Do AI crawlers respect robots.txt?

Some do and some do not. GPTBot, ClaudeBot, GoogleOther, Amazonbot, PetalBot, and Meta-ExternalAgent honor robots.txt directives. Perplexity was reported by Cloudflare in 2025 to keep crawling sites that had blocked it by rotating IPs and disguising its user agent, and Grok largely sidesteps the file by not declaring itself. For those, robots.txt is not enough on its own.

What is the difference between a training crawler and an assistant crawler?

A training crawler like GPTBot or ClaudeBot pulls your content to help build a model. An assistant crawler fetches your page live to answer one user's question right now, the way Claude-User or Perplexity does. Blocking a training crawler opts you out of model training. Blocking an assistant crawler can remove you from the live answers that engine gives users, which is a different and often costlier trade.
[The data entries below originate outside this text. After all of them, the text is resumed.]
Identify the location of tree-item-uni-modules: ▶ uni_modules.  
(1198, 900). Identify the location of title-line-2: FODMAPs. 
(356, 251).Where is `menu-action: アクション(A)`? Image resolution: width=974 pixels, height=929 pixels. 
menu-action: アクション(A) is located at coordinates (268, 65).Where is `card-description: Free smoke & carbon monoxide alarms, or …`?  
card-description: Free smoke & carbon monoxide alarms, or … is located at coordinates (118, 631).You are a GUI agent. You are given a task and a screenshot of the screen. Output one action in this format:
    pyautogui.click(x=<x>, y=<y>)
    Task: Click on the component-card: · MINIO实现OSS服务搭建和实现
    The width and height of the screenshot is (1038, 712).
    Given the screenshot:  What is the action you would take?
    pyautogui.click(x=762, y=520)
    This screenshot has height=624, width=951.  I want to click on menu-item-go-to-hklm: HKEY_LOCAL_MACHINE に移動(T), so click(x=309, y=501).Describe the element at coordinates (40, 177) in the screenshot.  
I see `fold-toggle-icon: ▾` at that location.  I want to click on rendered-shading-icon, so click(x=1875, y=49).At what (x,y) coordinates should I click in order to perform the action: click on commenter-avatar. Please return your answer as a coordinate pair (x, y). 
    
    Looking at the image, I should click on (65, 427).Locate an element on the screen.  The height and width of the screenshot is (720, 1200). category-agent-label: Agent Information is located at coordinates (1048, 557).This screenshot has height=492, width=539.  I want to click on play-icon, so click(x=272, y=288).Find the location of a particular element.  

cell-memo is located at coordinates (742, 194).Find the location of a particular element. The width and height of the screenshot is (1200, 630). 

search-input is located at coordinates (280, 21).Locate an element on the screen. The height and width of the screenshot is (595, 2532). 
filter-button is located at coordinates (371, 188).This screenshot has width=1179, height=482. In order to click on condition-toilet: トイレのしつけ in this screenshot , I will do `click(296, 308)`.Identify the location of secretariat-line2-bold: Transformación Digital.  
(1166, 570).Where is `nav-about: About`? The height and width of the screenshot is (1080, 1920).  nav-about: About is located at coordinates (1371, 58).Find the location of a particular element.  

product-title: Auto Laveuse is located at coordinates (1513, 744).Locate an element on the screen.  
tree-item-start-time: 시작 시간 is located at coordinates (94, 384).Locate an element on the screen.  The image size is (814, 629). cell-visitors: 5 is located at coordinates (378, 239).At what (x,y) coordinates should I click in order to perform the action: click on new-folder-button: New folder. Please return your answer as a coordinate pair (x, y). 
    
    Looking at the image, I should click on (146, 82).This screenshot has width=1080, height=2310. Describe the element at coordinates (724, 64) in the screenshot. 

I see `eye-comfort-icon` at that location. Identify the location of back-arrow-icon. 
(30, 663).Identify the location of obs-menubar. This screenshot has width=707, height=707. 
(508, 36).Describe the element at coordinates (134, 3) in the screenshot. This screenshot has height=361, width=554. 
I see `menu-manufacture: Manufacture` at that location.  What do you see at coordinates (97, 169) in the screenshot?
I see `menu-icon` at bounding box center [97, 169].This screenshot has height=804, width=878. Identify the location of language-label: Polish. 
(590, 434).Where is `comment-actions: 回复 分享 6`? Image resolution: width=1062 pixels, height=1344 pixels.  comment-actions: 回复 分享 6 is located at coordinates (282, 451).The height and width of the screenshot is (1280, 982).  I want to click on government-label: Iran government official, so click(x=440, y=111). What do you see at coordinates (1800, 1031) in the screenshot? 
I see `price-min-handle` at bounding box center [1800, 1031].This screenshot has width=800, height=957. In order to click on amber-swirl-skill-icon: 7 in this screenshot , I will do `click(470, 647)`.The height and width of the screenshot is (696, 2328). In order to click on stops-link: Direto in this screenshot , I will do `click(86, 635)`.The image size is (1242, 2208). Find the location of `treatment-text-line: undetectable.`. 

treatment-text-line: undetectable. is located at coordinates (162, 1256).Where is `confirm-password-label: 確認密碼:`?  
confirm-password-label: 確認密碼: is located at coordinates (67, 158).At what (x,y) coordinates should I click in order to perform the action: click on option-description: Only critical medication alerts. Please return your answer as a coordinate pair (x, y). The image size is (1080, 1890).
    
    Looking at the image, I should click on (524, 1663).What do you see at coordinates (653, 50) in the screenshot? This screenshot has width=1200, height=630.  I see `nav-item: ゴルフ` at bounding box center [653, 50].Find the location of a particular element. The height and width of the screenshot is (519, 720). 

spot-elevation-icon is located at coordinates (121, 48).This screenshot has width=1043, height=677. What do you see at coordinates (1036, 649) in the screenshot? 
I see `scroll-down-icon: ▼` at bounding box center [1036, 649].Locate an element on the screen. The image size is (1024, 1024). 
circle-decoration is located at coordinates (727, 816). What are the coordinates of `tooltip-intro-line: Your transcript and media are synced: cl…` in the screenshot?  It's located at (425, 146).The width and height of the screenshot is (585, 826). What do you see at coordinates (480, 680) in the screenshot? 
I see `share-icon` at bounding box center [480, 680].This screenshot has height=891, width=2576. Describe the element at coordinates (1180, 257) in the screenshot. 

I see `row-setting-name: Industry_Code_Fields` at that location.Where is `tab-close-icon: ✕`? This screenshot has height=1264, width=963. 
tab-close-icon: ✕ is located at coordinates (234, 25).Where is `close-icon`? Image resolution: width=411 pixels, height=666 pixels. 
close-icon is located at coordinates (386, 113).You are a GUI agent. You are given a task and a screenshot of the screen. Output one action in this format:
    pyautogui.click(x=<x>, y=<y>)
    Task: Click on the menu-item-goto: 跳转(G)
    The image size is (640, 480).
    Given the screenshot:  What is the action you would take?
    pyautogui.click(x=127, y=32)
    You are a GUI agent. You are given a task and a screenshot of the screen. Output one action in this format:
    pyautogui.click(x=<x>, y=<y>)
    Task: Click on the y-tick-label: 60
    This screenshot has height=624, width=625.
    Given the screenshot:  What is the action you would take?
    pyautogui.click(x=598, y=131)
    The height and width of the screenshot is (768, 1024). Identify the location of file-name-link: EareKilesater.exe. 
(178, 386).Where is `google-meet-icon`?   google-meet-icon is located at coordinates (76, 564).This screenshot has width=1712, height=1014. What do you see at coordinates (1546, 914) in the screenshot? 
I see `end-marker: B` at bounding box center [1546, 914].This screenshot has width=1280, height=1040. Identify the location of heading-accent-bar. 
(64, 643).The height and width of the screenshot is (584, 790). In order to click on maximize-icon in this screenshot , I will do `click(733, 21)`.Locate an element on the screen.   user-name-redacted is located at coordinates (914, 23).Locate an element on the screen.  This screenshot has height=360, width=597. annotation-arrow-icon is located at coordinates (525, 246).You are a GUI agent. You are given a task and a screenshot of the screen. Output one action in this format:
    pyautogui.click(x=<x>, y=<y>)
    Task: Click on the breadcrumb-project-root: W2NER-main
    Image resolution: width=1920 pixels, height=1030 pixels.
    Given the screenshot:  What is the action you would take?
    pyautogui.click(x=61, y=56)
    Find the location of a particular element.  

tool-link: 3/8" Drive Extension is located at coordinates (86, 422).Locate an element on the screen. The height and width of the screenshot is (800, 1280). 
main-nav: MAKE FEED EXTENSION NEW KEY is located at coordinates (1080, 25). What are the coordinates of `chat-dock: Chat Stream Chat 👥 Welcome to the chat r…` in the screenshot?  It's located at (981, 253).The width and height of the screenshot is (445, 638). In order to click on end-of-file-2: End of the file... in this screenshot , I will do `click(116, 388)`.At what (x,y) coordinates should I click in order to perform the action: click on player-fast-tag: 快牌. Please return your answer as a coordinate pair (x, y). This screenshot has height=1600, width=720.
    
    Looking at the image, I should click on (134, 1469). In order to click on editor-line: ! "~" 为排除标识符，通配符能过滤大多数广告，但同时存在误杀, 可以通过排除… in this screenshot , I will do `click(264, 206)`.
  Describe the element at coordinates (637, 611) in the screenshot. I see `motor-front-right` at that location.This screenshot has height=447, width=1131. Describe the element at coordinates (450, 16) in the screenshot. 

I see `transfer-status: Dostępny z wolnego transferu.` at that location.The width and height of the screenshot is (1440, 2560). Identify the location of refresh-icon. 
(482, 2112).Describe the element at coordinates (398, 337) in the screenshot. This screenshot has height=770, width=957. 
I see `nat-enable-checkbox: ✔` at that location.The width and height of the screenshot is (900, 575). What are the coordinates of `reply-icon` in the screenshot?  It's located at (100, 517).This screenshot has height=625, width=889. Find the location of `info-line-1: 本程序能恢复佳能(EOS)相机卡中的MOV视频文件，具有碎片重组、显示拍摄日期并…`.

How can I track which AI crawlers visit my site?

Start with your server access logs and filter by known AI user-agent strings. For a clearer picture, the citAEOtion WordPress plugin reads real crawler activity and sorts each bot by purpose, so you can see which pages pull the most training crawlers, whether an assistant is fetching you live, and which scrapers are burning your bandwidth, all from evidence rather than guesswork.